__Problem to work on__
Below are some entries. Output each one exactly as it appears.

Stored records

####################

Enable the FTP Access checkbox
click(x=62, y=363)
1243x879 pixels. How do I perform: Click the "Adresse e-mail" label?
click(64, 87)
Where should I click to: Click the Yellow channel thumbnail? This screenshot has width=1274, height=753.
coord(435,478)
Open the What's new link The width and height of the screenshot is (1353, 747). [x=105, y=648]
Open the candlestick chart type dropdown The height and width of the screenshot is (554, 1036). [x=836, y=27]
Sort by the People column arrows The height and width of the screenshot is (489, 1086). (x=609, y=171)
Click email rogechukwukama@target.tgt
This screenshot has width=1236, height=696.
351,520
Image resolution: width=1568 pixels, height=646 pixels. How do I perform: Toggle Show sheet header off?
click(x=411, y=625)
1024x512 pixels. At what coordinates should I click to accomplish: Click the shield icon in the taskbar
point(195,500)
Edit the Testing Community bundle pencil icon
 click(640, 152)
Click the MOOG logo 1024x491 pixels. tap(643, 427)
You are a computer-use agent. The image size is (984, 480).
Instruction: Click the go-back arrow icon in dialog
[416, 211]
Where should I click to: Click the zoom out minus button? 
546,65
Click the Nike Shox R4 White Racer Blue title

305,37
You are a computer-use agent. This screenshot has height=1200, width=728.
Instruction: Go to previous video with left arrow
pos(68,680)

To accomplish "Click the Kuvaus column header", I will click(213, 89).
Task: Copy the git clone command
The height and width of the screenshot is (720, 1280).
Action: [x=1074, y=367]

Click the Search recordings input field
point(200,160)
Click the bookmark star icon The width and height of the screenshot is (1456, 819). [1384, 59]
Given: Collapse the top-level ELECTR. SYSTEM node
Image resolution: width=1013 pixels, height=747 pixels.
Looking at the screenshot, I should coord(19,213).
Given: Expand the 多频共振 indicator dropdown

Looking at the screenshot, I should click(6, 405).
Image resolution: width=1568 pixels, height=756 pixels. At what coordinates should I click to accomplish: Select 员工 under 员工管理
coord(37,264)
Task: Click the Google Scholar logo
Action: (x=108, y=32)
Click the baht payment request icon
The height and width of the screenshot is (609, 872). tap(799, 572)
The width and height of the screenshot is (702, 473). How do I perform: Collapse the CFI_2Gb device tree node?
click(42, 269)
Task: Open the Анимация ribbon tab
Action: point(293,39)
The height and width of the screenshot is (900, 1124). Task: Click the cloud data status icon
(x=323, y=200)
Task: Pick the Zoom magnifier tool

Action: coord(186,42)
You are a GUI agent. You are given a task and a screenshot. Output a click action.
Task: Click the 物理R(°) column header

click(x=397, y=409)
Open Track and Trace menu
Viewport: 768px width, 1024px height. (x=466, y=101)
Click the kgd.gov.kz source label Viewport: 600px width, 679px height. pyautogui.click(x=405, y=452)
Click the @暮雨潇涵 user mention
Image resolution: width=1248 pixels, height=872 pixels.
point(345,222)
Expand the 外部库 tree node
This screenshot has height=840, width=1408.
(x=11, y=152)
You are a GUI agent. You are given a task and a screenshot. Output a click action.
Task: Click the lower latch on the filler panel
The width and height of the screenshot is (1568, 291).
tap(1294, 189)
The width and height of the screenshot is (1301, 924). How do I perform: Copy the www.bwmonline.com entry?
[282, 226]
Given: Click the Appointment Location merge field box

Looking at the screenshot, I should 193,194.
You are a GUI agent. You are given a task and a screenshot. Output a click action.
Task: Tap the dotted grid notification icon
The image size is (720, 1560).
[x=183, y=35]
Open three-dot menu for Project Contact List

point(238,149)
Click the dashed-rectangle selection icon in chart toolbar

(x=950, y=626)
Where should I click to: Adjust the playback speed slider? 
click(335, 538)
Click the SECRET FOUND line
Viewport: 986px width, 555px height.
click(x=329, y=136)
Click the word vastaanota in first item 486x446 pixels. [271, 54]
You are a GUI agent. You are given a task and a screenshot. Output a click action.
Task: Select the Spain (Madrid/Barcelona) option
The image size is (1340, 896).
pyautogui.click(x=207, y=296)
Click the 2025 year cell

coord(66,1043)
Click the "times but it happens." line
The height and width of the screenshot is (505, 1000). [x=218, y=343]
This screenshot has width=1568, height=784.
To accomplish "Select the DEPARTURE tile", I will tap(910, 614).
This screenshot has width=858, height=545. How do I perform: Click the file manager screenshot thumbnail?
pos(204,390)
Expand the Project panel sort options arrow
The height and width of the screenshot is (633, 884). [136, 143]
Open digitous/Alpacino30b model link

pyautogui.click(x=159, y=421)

####################

__Your solution__
Enable the FTP Access checkbox
click(x=62, y=363)
1243x879 pixels. How do I perform: Click the "Adresse e-mail" label?
click(64, 87)
Where should I click to: Click the Yellow channel thumbnail? This screenshot has width=1274, height=753.
coord(435,478)
Open the What's new link The width and height of the screenshot is (1353, 747). [x=105, y=648]
Open the candlestick chart type dropdown The height and width of the screenshot is (554, 1036). [x=836, y=27]
Sort by the People column arrows The height and width of the screenshot is (489, 1086). (x=609, y=171)
Click email rogechukwukama@target.tgt
This screenshot has width=1236, height=696.
351,520
Image resolution: width=1568 pixels, height=646 pixels. How do I perform: Toggle Show sheet header off?
click(x=411, y=625)
1024x512 pixels. At what coordinates should I click to accomplish: Click the shield icon in the taskbar
point(195,500)
Edit the Testing Community bundle pencil icon
 click(640, 152)
Click the MOOG logo 1024x491 pixels. tap(643, 427)
You are a computer-use agent. The image size is (984, 480).
Instruction: Click the go-back arrow icon in dialog
[416, 211]
Where should I click to: Click the zoom out minus button? 
546,65
Click the Nike Shox R4 White Racer Blue title

305,37
You are a computer-use agent. This screenshot has height=1200, width=728.
Instruction: Go to previous video with left arrow
pos(68,680)

To accomplish "Click the Kuvaus column header", I will click(213, 89).
Task: Copy the git clone command
The height and width of the screenshot is (720, 1280).
Action: [x=1074, y=367]

Click the Search recordings input field
point(200,160)
Click the bookmark star icon The width and height of the screenshot is (1456, 819). [1384, 59]
Given: Collapse the top-level ELECTR. SYSTEM node
Image resolution: width=1013 pixels, height=747 pixels.
Looking at the screenshot, I should coord(19,213).
Given: Expand the 多频共振 indicator dropdown

Looking at the screenshot, I should click(6, 405).
Image resolution: width=1568 pixels, height=756 pixels. At what coordinates should I click to accomplish: Select 员工 under 员工管理
coord(37,264)
Task: Click the Google Scholar logo
Action: (x=108, y=32)
Click the baht payment request icon
The height and width of the screenshot is (609, 872). tap(799, 572)
The width and height of the screenshot is (702, 473). How do I perform: Collapse the CFI_2Gb device tree node?
click(42, 269)
Task: Open the Анимация ribbon tab
Action: point(293,39)
The height and width of the screenshot is (900, 1124). Task: Click the cloud data status icon
(x=323, y=200)
Task: Pick the Zoom magnifier tool

Action: coord(186,42)
You are a GUI agent. You are given a task and a screenshot. Output a click action.
Task: Click the 物理R(°) column header

click(x=397, y=409)
Open Track and Trace menu
Viewport: 768px width, 1024px height. (x=466, y=101)
Click the kgd.gov.kz source label Viewport: 600px width, 679px height. pyautogui.click(x=405, y=452)
Click the @暮雨潇涵 user mention
Image resolution: width=1248 pixels, height=872 pixels.
point(345,222)
Expand the 外部库 tree node
This screenshot has height=840, width=1408.
(x=11, y=152)
You are a GUI agent. You are given a task and a screenshot. Output a click action.
Task: Click the lower latch on the filler panel
The width and height of the screenshot is (1568, 291).
tap(1294, 189)
The width and height of the screenshot is (1301, 924). How do I perform: Copy the www.bwmonline.com entry?
[282, 226]
Given: Click the Appointment Location merge field box

Looking at the screenshot, I should 193,194.
You are a GUI agent. You are given a task and a screenshot. Output a click action.
Task: Tap the dotted grid notification icon
The image size is (720, 1560).
[x=183, y=35]
Open three-dot menu for Project Contact List

point(238,149)
Click the dashed-rectangle selection icon in chart toolbar

(x=950, y=626)
Where should I click to: Adjust the playback speed slider? 
click(335, 538)
Click the SECRET FOUND line
Viewport: 986px width, 555px height.
click(x=329, y=136)
Click the word vastaanota in first item 486x446 pixels. [271, 54]
You are a GUI agent. You are given a task and a screenshot. Output a click action.
Task: Select the Spain (Madrid/Barcelona) option
The image size is (1340, 896).
pyautogui.click(x=207, y=296)
Click the 2025 year cell

coord(66,1043)
Click the "times but it happens." line
The height and width of the screenshot is (505, 1000). [x=218, y=343]
This screenshot has width=1568, height=784.
To accomplish "Select the DEPARTURE tile", I will tap(910, 614).
This screenshot has width=858, height=545. How do I perform: Click the file manager screenshot thumbnail?
pos(204,390)
Expand the Project panel sort options arrow
The height and width of the screenshot is (633, 884). [136, 143]
Open digitous/Alpacino30b model link

pyautogui.click(x=159, y=421)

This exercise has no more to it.